Despite the fact that an effective treatment to prevent mucositis in 100% of cases does not exist, its severity can be prevented. During the initial phase of mucositis, there are increased levels of proinflammatory products and NSAIDs administration may help inhibiting the development of severe mucositis. Antibiotics such as mouth rinse (chlorhexidine) and the use of barrier measures are very important for the purpose of minimizing mucosal weakening and preventing epithelium loss. Case series support the benefit of local and systemic corticosteroid therapy to treat mammalian target of rapamycin (mTOR) inhibitor associated stomatitis [23,25-27]. There is strong evidence regarding the paramount importance of good oral hygiene and correct oral health care before the beginning of CT, since the risk of mucositis appearance is reduced [11].
- Oral Cryotherapy is considered a cost effective and proven beneficial method to attenuate CT side effects such as mucositis [23]. Cryotherapy can produce major vasoconstriction, thus restricting the appearance of toxic products in oral mucosa cells. Cryotherapy may prevent mucositis development in up to 50% of cases [8]. It should start 5 minutes before CT infusion and should be kept during all CT cycles. It is especially effective against methotrexate, melphalan, edatrexate, epirubicin and 5-FU [29].
- Low energy laser therapy may heal mucosal membranes, and relieve symptoms thanks to laser’s action over myofibroblastic activity which helps epithelial restitution, thus, improving oral function [29,30]. Helium and neon lasers may produce analgesia [10,31-33]. Although there are studies suggesting that laser therapy may reduce the severity of oral mucositis and pain intensity, and improve the ability to swallow, results are somewhat controversial [3,11,16].
Conclusions
The majority of analysed studies do not exclusively focus on breast cancer populations, mixing up different kinds of cancer and different populations (i.e menopausal or premenopausal women), neither specifying rates of discontinuation of treatment, or the impact on quality of life specifically attributed to mucositis. In the future, these aspects should be taken into account to reach accurate conclusions. Moreover, in many studies a major limitation is the low number of patients recruited for analysis.

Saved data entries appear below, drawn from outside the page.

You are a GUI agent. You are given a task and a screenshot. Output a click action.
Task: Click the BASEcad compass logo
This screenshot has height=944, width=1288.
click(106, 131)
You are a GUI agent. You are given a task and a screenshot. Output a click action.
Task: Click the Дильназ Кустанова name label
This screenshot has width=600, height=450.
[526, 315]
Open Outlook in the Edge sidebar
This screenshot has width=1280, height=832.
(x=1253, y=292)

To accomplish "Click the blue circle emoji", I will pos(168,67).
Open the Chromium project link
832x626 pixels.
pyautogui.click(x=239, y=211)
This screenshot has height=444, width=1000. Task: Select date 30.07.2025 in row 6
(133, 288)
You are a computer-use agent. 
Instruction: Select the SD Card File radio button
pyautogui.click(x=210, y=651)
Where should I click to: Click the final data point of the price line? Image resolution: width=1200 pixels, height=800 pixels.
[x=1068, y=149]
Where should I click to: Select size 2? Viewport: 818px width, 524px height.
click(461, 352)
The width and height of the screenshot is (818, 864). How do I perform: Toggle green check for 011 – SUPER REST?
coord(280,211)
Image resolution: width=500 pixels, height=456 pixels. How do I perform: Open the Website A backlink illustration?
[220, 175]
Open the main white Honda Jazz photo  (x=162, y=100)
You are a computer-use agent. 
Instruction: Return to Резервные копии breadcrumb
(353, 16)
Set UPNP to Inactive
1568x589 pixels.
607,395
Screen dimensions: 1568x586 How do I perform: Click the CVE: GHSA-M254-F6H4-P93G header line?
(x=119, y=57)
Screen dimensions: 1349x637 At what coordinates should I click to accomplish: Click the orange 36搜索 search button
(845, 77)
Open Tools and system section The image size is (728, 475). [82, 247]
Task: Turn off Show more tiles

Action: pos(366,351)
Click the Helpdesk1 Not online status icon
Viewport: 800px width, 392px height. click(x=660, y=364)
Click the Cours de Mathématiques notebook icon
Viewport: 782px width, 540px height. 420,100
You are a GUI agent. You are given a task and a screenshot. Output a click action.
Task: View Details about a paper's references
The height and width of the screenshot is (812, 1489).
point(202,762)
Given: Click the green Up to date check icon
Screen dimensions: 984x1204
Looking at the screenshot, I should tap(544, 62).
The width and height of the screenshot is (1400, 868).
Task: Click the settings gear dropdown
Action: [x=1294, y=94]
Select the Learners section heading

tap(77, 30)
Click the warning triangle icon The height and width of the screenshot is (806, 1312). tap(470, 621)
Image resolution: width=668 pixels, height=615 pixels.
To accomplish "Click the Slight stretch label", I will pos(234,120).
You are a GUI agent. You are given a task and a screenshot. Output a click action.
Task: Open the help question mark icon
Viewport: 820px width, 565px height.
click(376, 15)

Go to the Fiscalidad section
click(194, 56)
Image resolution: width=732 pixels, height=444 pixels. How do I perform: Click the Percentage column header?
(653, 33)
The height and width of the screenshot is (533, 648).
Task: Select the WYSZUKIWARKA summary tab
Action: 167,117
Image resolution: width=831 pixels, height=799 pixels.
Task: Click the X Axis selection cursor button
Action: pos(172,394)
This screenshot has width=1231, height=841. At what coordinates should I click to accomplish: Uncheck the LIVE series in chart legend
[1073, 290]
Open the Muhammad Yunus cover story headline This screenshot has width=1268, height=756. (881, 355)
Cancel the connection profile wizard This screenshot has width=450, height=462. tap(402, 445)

The best therapeutic option for treating oral mucositis is still unknown and there is still controversy over which treatment can heal oral mucositis. More studies about oral mucositis focusing on breast cancer are needed since there is no established treatment for the prevention or management of stomatitis. For this reason, it is essential to consider risk factors associated with its appearance and to pay special attention to this entity, considering that it can limit quality of life, and even the survival of these patients.